Para celebrar ou simplesmente registar os 35 anos de independência de Moçambique, Patraquim podia ter usado a história da família. Ou, em alternativa, esmiuçado os sobressaltos da luta independentista, sem a qual Moçambique não seria um país soberano. Melhor ainda, atento o ano do seu nascimento, dado testemunho do papel dos estudantes nessa luta: dogmatismo, aceitação da FRELIMO como partido único, reacção face à tentativa de secessão branca de 7 de Setembro de 1974, conivência com o Thermidor (a década do terror que teve expressão eloquente nos campos de reeducação ideológica, em especial o de Nachingwea), satisfação com o êxodo dos portugueses, os anos da fome, a guerra civil (1976-92), o processo de paz alcançado em Roma, o aburguesamento da sociedade moçambicana a partir dos anos 1990, etc. A tudo isto Patraquim diz quase nada, ou só nos interstícios para iniciados. A História, como disciplina, esvai-se no monólogo dramático. Verdade que todo o autor tem direito às suas próprias idiossincrasias. Mas a vinheta vem impressa na capa: «Um olhar apaixonado sobre os 35 anos de independência de Moçambique». Um busílis.

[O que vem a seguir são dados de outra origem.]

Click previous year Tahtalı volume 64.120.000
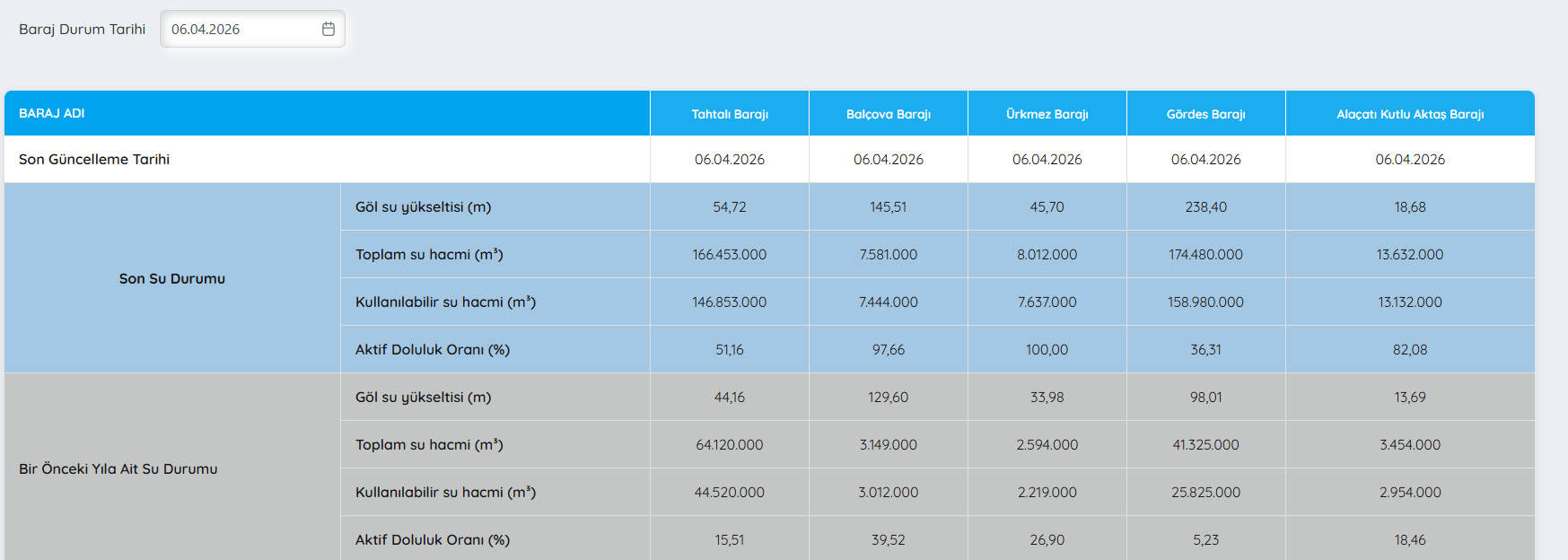 point(729,445)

Contudo (a ressalva é importante), a descrição dos tiques da classe dirigente tem a nitidez das evidências: «talheres de prata, cristais, vidas aplaudidas, reverenciadas. [...] Querem casas com torneiras de oiro, dez quartos [...] roupas de Paris, amante na flat, catorzinhas ocasionais...» Sintaxe local bem esgalhada, sem vénia ao cânone da língua.

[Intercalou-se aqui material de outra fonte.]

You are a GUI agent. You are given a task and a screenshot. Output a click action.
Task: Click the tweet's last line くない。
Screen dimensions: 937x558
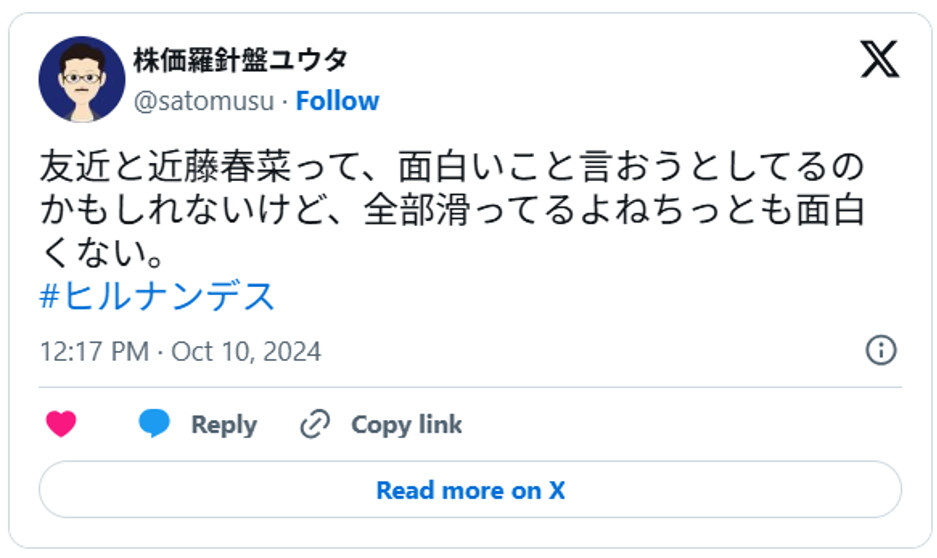click(x=102, y=254)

Dando voz a Zefanias, Patraquim faz a ponte com o antigamente: «Morava no que fora um chalet, na Avenida 24 de Julho, quando os tramways subiam a D. Carlos, depois Manuel de Arriaga, agora Karl Marx, dobrando a Central Eléctrica e subindo, chiando, extenuando-se. [...] O dito chalet, verdade seja, tinha mais de evocação do que de estatuto, relíquia de uma certa belle époque cujos perfumes cruzaram os oceanos...» O osso da intriga é essa mnemónica tensa.
Por vezes, o registo elíptico cede: «e mandaram ela pilar o filho. Nunca mais vou esquecer os gritos. O marido já estava morto. [...] estava quase nua, nem era muito velha, gemia, parecia estátua, a olhar o seu bebé no pilão, um massanga a bater-lhe...» (um exemplo, entre outros, da crueza de alguns relatos).
Não gosto de “prosa poética”. Nem farei ao autor a desconsideração de dizer que ele a pratica. Não obstante, A Canção de Zefanias Sforza é o livro de um poeta que “cultua” a linguagem.
Não vinha mal ao mundo, e o leitor comum agradecia, notas de rodapé para belekar, estruturas (sinónimo de directório partidário), maka, maningue, massanga, matapa, patchiças, suca e vocábulos gentílicos afins.